The countdown officially began to opening day as Canada’s first-ever wine village is scheduled to open next summer near Oliver.

This week, District Wine Village operations director Michael Daley and Greyback Construction president Matt Kenyon held a press conference and site tour at the village, located in the Senkulmen Enterprise Park just north of town.

The first phase of the village will see 16 small wineries, craft breweries and distilleries open side-by-side in a circular configuration. All of the facilities must use products sourced in B.C., said Daley.

More than four acres of grapes have also been planted on site and there are already plans to develop a second phase that will include slightly larger wineries and craft breweries.

Six of the 16 buildings are now under construction and two wineries are on schedule to start crushing grapes within the next couple of weeks, he said.

The project was the brainchild of Penticton’s Kenyon family, which owns Greyback Construction. The family has helped build more than 40 wineries in the Okanagan Valley over the past 20 years.

“This is Canada’s first wine village … there are a few of them around the world,” said Daley. “There is one in Washington State that Matt and I had the chance to go down and visit, one in California called Tin City that is doing very well. It’s kind of a new phenomenon. It’s a one-stop shop for people.”

The individual wineries, breweries and distilleries are being built on the outside of a large central hub that is licensed to serve 600 customers. The central hub will host various art shows and live musical performances. In the winter months, the paved sidewalk will be turned into an outdoor skating rink. The Kenyon family recently committed the additional $300,000 needed to build the outdoor skating oval.

“All of the wineries will be built on a slight elevation so guests will be able to look into the centre hub,” he said. “Each building will have its own licensed patio outdoors, so people can migrate through and decide which winery, brewery or distillery they want to visit, then come back down and enjoy the outdoor complex afterwards.”

A large culinary centre will also be built that will offer quality food and pop-up kitchens for special events held throughout the year.

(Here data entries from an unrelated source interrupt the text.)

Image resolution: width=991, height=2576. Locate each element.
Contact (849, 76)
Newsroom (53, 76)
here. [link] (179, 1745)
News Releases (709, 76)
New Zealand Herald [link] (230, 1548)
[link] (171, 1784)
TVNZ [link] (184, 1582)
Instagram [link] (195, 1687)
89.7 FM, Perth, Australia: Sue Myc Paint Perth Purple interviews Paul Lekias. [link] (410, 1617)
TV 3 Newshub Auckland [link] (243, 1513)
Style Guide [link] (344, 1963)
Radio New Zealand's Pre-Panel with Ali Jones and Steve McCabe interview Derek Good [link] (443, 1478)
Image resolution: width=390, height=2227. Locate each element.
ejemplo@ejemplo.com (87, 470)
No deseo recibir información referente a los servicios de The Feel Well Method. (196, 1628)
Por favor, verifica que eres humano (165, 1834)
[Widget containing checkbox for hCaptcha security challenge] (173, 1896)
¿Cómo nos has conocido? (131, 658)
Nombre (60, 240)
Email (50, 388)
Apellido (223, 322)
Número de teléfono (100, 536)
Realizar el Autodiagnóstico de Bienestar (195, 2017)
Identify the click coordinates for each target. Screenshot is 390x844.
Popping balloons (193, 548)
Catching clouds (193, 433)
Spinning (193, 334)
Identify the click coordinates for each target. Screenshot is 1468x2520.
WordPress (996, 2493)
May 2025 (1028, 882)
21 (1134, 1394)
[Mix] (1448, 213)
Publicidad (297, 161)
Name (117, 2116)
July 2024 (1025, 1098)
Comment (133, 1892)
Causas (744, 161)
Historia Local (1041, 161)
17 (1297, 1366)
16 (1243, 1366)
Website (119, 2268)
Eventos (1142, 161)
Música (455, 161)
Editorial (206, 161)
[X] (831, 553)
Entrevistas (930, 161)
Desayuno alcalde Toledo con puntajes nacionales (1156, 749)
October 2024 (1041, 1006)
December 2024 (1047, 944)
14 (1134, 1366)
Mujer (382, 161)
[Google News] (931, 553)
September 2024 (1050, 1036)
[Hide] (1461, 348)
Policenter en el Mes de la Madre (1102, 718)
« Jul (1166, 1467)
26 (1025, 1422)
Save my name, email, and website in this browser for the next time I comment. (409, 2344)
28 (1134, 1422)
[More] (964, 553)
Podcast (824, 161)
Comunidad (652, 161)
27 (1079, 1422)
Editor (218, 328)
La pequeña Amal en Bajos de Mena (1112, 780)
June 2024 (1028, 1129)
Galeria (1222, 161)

All 16 wineries, breweries and distilleries will have their own separate liquor and operating licences.

Each of the wineries will have to sign three to five-year leases. They will all be smaller, boutique wineries that produce between 2,000 and 2,500 cases annually.

Two full sets of grape crushing equipment are also being built, which will be shared by the various winery owners.

“We’re putting in the tanks, the chillers and a lot of the other capital outlay,” said Daley. “We’ve really tried to minimize the capital outlay to assist those smaller producers and growers that can’t afford to spend $3 or $5 million on a winery.”

The business park in which the 11-acre Wine Village is owned by the Osoyoos Indian Band, which signed a long-term lease with the Kenyons.

The entire village should be completed by June 2021.

“We’ll have at least half of those 16 buildings operational by next year,” he said. “The following ones will come on with the (grape) crush of 2021 and we hope to be fully occupied by the following year in 2022,” said Daley.

More than $2 million was spent on site infrastructure before construction on any of the buildings began, said Kenyon.

“We’re fully committed to this project,” he said. “It’s moving forward and not some pie-in-the-sky idea. There’s still a lot of hard work ahead of us over the next six months. Construction will continue all winter.”

To date, construction has helped create 40 full-time jobs, while also employing local trades contractors and assisting local home building centres, said Kenyon.

“There’s a lot of economic benefits with this project for sure,” he said.

The marketing plan includes announcing the individual wineries, breweries and distilleries that have signed on to join the village once a month starting Oct. 1, said Daley.

The location just metres away from Highway 97 “right in the core of the Okanagan wine region” is ideal, said Daley.

“We feel this will become a destination onto its own and people will go enjoy other wineries in the area,” he said. “We hope this will be their first stop or end stop at the end of the day.”